# What you will do
Please transcribe only the lines that run from the line bearing "The width and height of the screenshot is (487, 521)." to the end of the entries, keeping both end lines. Skip the pictures.

# Dataset records

★ ★ ★ ★ ★

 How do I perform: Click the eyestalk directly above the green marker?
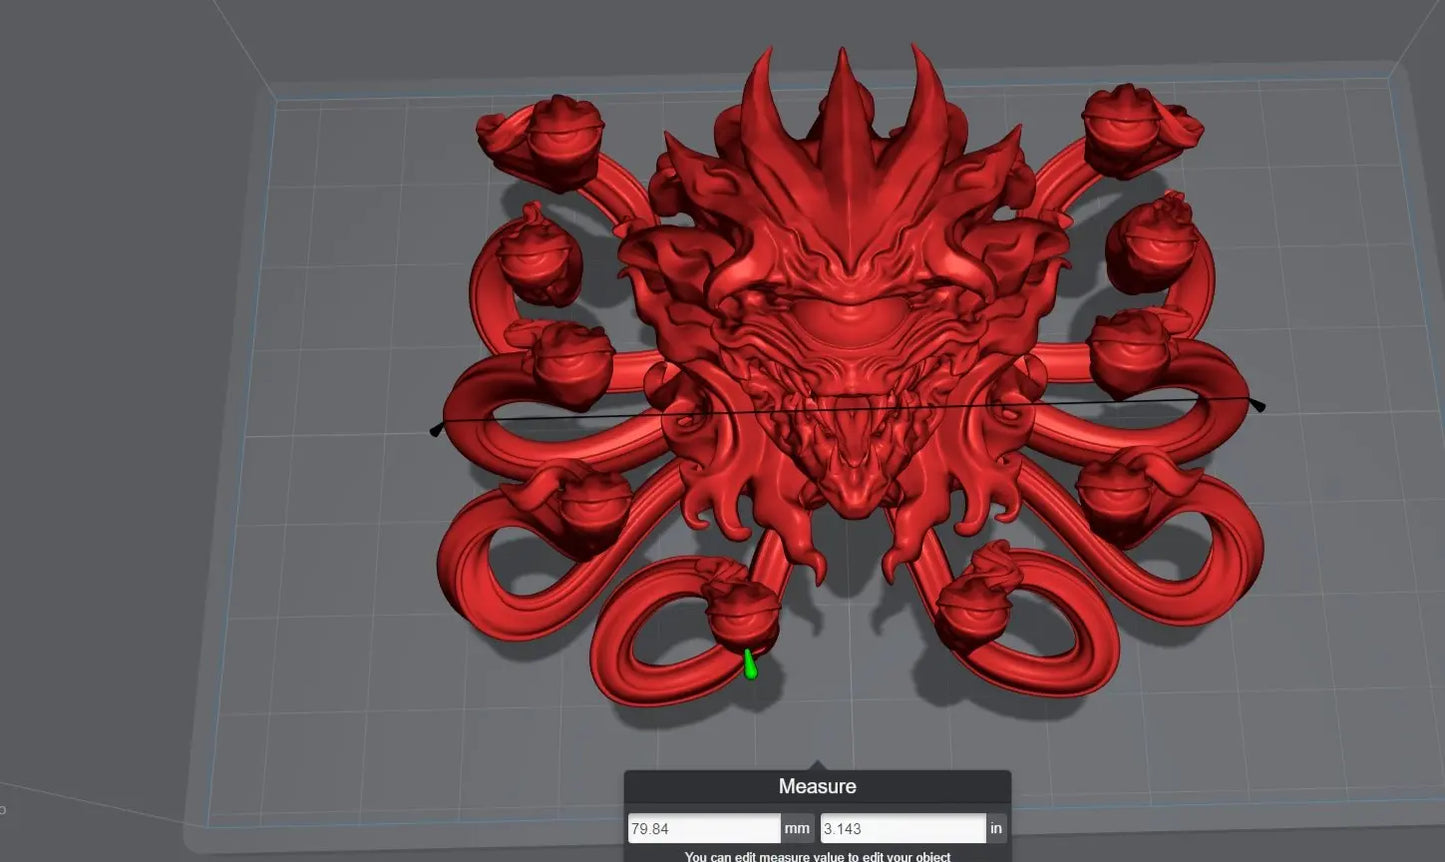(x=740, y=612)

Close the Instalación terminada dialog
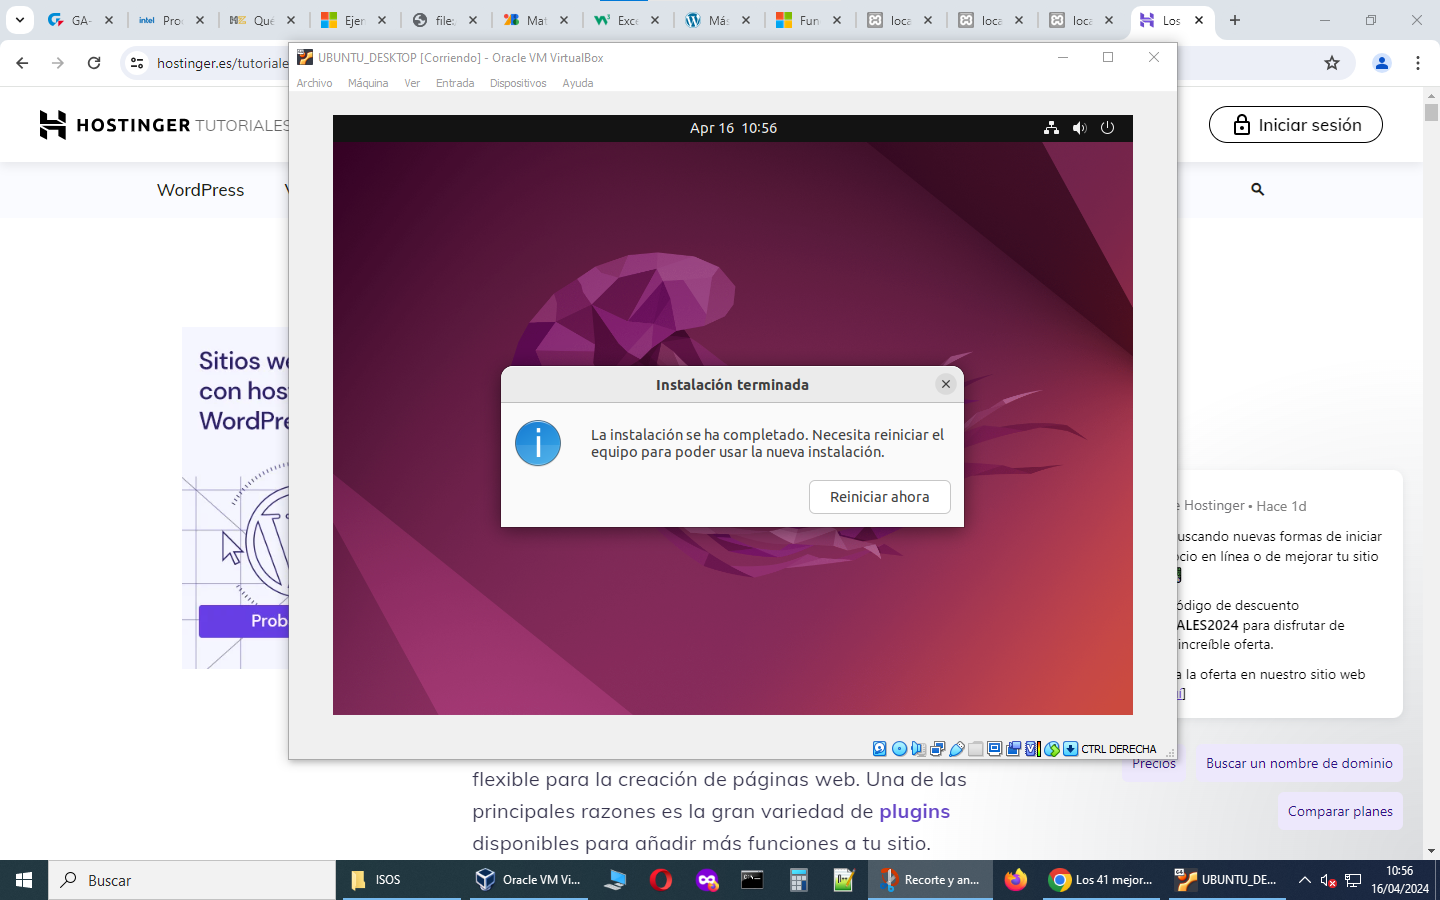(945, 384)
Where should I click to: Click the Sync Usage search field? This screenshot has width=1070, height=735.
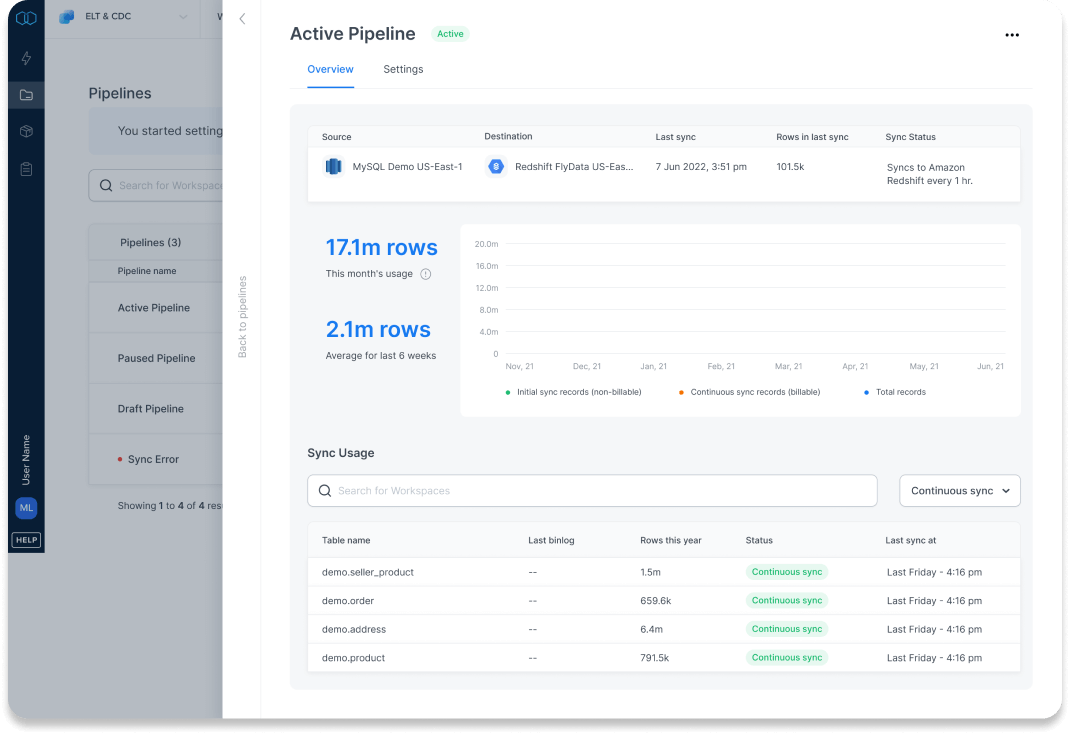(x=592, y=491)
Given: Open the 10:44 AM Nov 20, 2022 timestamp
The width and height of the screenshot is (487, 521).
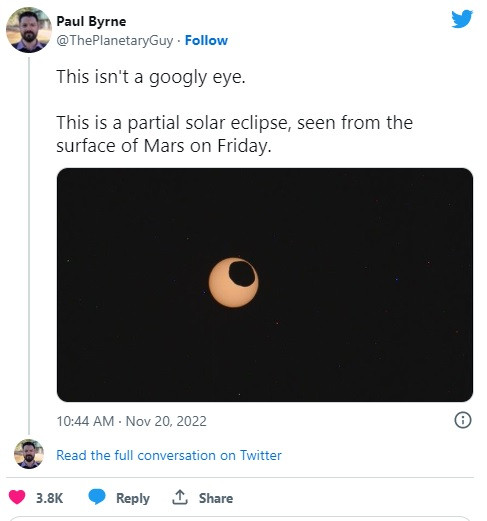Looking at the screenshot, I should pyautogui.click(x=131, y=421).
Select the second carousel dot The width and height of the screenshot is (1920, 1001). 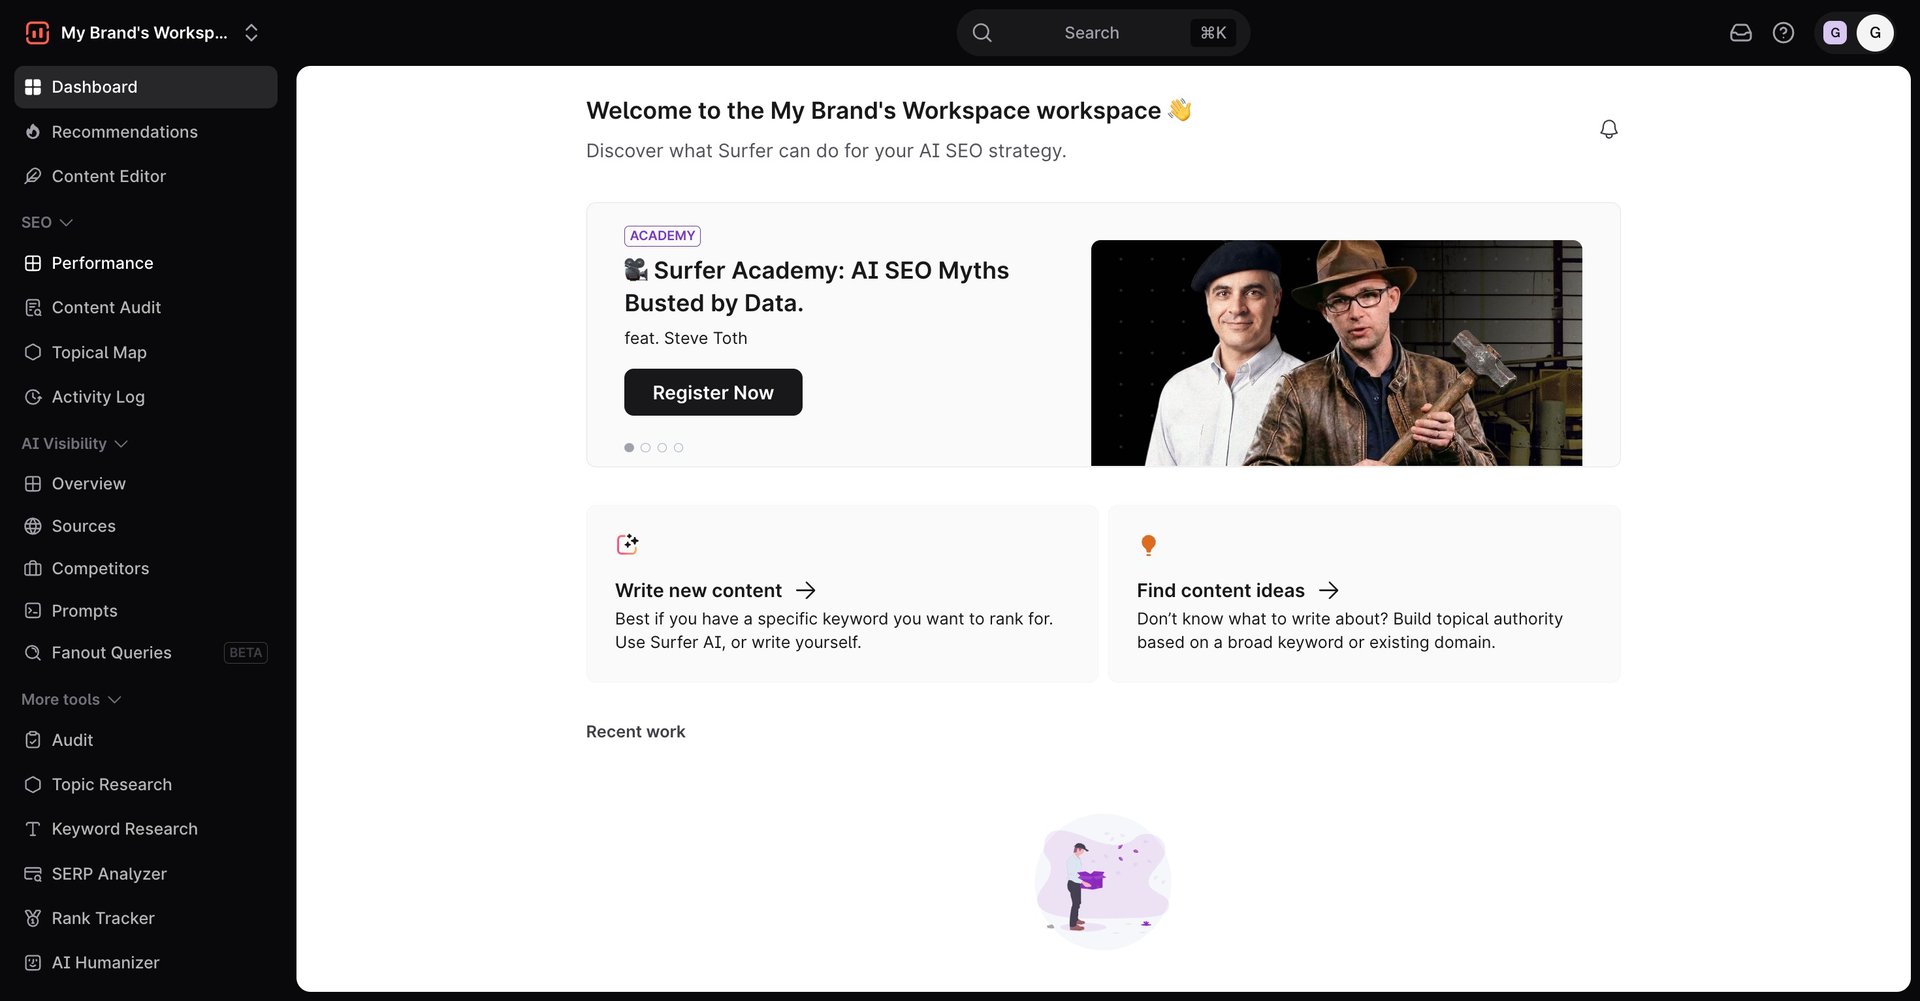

★ ★ ★ ★ ★

# Answer to this problem
The width and height of the screenshot is (487, 521).
Looking at the screenshot, I should pyautogui.click(x=131, y=421).
Select the second carousel dot The width and height of the screenshot is (1920, 1001). 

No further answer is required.